For a function to be Rienmann integral, its upper integral and lower integral need to be the same. I don't understand the function they have given here where $x=r/2^n$ thus don't know how to apply to values of the bounds to the functions. Also how to work out the upper and lower sum from this?
On
For any fixed $n$ the function is zero on the whole interval up to $0,1/2^n,2/2^n,\dots, (2^n-1)/2^n,1$, where its value is $1$.

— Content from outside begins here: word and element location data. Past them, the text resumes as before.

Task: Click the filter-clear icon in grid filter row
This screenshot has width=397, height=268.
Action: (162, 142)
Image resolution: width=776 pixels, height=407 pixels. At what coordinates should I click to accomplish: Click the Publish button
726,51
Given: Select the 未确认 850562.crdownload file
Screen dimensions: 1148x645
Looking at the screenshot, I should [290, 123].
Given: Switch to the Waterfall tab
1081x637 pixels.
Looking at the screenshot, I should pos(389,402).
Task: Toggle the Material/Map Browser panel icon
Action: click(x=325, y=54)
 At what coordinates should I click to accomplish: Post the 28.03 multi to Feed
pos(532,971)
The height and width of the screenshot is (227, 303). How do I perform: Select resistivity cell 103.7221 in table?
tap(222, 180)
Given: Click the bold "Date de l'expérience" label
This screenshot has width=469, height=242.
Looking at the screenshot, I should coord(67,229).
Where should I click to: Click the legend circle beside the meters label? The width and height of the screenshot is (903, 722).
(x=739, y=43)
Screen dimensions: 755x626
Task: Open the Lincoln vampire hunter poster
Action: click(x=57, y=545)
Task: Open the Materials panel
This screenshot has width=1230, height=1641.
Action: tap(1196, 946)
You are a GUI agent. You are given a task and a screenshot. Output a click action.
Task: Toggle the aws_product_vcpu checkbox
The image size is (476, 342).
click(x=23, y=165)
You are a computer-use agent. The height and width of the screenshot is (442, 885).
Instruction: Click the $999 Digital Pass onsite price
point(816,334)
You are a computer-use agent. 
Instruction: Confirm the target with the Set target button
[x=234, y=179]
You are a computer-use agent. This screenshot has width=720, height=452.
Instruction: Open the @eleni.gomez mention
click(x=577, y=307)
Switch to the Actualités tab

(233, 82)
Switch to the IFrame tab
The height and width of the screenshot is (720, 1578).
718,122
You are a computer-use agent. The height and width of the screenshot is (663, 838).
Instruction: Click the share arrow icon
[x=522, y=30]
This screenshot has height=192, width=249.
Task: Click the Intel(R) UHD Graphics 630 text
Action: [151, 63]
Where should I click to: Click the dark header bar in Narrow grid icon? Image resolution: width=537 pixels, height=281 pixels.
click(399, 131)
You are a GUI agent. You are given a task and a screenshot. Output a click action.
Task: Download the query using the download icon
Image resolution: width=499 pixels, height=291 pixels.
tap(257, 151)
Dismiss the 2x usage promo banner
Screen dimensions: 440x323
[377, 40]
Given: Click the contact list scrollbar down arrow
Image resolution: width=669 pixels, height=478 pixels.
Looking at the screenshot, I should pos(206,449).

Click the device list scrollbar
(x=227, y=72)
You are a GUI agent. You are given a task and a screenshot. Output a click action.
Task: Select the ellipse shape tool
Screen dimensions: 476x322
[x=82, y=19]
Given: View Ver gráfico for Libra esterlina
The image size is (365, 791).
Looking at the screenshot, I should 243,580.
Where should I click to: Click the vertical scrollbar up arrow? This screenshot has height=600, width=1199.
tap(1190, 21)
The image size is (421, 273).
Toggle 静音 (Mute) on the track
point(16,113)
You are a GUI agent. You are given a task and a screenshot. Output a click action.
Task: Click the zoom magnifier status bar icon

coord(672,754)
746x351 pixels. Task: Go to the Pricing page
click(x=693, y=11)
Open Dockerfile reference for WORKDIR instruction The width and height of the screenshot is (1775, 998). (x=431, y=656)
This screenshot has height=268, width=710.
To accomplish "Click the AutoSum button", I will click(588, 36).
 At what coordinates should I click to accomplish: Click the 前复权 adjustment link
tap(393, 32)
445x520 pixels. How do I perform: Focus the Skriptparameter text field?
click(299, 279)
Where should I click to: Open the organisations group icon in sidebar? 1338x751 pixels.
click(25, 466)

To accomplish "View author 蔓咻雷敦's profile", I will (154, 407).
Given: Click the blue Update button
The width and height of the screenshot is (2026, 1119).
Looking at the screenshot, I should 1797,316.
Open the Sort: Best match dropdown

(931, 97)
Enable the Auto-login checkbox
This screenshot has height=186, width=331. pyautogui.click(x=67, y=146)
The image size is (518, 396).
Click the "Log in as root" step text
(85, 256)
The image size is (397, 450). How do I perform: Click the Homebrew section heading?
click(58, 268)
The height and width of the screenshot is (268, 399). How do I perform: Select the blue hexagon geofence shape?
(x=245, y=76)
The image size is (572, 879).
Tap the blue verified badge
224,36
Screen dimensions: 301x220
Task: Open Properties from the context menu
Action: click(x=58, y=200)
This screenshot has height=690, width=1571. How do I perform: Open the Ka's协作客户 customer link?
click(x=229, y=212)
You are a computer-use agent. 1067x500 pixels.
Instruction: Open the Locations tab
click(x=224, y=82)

For example is $n=3$, then your function $f_3$ is $1$ at $0,1/8,2/8,3/8,4/8,5/8,6/8,7/8,8/8$ and zero everywhere else.
$f$ looks basically like $f_n$ but has more peaks: it is $1$ where $x=r/2^n$, $r,n\in\mathbb{N}$. So it is $1$ at $0,3/4,7/8,10/1224\ $ but not at $5/7,9/10,3/6\ $ or any irrational number.
Hint: for each fixed $n$ there is only a finite number of points of $x\in[0,1]$ s.t. $x = r/2^n$, $r\in\Bbb Z$. But the set of points $r/2^n\in[0,1]$ for some $r,n\in\Bbb Z$ is dense in $[0,1]$ (and in any subinterval).